What you will do:
Since each line must match the original, copy out the records with no differences at all.

Working data:
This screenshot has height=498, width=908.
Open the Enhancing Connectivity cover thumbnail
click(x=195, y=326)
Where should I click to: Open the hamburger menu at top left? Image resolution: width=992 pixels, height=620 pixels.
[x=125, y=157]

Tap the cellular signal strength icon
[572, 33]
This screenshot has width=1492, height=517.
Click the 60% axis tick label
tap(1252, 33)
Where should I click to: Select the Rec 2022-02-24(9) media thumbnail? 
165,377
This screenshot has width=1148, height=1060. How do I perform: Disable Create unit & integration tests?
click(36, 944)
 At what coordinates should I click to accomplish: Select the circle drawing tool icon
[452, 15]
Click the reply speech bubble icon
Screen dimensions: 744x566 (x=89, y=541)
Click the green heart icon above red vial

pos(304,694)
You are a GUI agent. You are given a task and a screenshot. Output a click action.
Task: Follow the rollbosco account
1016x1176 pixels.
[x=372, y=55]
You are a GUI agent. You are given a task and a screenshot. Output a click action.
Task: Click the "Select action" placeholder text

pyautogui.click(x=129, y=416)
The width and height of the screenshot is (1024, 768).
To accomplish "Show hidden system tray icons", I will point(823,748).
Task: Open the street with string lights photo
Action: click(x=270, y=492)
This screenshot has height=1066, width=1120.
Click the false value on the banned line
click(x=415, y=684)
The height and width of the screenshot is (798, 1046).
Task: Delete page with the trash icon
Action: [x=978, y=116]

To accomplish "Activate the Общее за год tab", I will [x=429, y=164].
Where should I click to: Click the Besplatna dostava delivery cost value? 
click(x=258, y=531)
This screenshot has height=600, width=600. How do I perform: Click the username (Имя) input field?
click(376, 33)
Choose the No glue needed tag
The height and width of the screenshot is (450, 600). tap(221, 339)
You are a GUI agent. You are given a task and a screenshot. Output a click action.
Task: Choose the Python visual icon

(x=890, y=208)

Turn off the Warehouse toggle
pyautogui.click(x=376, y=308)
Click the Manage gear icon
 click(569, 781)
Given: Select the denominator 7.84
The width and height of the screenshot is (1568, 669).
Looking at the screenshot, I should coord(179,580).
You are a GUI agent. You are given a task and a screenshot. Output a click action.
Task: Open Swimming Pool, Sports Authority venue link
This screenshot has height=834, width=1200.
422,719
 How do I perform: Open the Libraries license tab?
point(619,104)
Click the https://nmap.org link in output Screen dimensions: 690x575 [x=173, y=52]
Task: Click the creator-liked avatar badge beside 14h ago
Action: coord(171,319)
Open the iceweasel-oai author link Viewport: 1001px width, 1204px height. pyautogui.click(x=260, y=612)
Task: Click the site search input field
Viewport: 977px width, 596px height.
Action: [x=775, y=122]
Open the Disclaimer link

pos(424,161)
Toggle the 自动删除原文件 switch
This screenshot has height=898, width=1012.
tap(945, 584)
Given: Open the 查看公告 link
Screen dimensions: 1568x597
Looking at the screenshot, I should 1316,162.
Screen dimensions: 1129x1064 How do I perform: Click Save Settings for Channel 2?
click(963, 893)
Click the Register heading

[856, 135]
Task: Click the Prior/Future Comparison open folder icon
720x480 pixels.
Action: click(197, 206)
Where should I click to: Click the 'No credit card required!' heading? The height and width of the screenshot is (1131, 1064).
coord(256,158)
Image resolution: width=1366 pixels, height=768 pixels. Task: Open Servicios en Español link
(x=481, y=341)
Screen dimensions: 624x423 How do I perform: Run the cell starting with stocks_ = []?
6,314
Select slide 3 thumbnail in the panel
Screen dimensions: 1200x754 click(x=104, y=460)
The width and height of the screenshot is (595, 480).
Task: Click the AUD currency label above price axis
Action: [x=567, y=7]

Solution to this exercise:
This screenshot has height=498, width=908.
Open the Enhancing Connectivity cover thumbnail
click(x=195, y=326)
Where should I click to: Open the hamburger menu at top left? Image resolution: width=992 pixels, height=620 pixels.
[x=125, y=157]

Tap the cellular signal strength icon
[572, 33]
This screenshot has width=1492, height=517.
Click the 60% axis tick label
tap(1252, 33)
Where should I click to: Select the Rec 2022-02-24(9) media thumbnail? 
165,377
This screenshot has width=1148, height=1060. How do I perform: Disable Create unit & integration tests?
click(36, 944)
 At what coordinates should I click to accomplish: Select the circle drawing tool icon
[452, 15]
Click the reply speech bubble icon
Screen dimensions: 744x566 (x=89, y=541)
Click the green heart icon above red vial

pos(304,694)
You are a GUI agent. You are given a task and a screenshot. Output a click action.
Task: Follow the rollbosco account
1016x1176 pixels.
[x=372, y=55]
You are a GUI agent. You are given a task and a screenshot. Output a click action.
Task: Click the "Select action" placeholder text

pyautogui.click(x=129, y=416)
The width and height of the screenshot is (1024, 768).
To accomplish "Show hidden system tray icons", I will point(823,748).
Task: Open the street with string lights photo
Action: click(x=270, y=492)
This screenshot has height=1066, width=1120.
Click the false value on the banned line
click(x=415, y=684)
The height and width of the screenshot is (798, 1046).
Task: Delete page with the trash icon
Action: [x=978, y=116]

To accomplish "Activate the Общее за год tab", I will [x=429, y=164].
Where should I click to: Click the Besplatna dostava delivery cost value? 
click(x=258, y=531)
This screenshot has height=600, width=600. How do I perform: Click the username (Имя) input field?
click(376, 33)
Choose the No glue needed tag
The height and width of the screenshot is (450, 600). tap(221, 339)
You are a GUI agent. You are given a task and a screenshot. Output a click action.
Task: Choose the Python visual icon

(x=890, y=208)

Turn off the Warehouse toggle
pyautogui.click(x=376, y=308)
Click the Manage gear icon
 click(569, 781)
Given: Select the denominator 7.84
The width and height of the screenshot is (1568, 669).
Looking at the screenshot, I should coord(179,580).
You are a GUI agent. You are given a task and a screenshot. Output a click action.
Task: Open Swimming Pool, Sports Authority venue link
This screenshot has height=834, width=1200.
422,719
 How do I perform: Open the Libraries license tab?
point(619,104)
Click the https://nmap.org link in output Screen dimensions: 690x575 [x=173, y=52]
Task: Click the creator-liked avatar badge beside 14h ago
Action: coord(171,319)
Open the iceweasel-oai author link Viewport: 1001px width, 1204px height. pyautogui.click(x=260, y=612)
Task: Click the site search input field
Viewport: 977px width, 596px height.
Action: [x=775, y=122]
Open the Disclaimer link

pos(424,161)
Toggle the 自动删除原文件 switch
This screenshot has height=898, width=1012.
tap(945, 584)
Given: Open the 查看公告 link
Screen dimensions: 1568x597
Looking at the screenshot, I should 1316,162.
Screen dimensions: 1129x1064 How do I perform: Click Save Settings for Channel 2?
click(963, 893)
Click the Register heading

[856, 135]
Task: Click the Prior/Future Comparison open folder icon
720x480 pixels.
Action: click(197, 206)
Where should I click to: Click the 'No credit card required!' heading? The height and width of the screenshot is (1131, 1064).
coord(256,158)
Image resolution: width=1366 pixels, height=768 pixels. Task: Open Servicios en Español link
(x=481, y=341)
Screen dimensions: 624x423 How do I perform: Run the cell starting with stocks_ = []?
6,314
Select slide 3 thumbnail in the panel
Screen dimensions: 1200x754 click(x=104, y=460)
The width and height of the screenshot is (595, 480).
Task: Click the AUD currency label above price axis
Action: [x=567, y=7]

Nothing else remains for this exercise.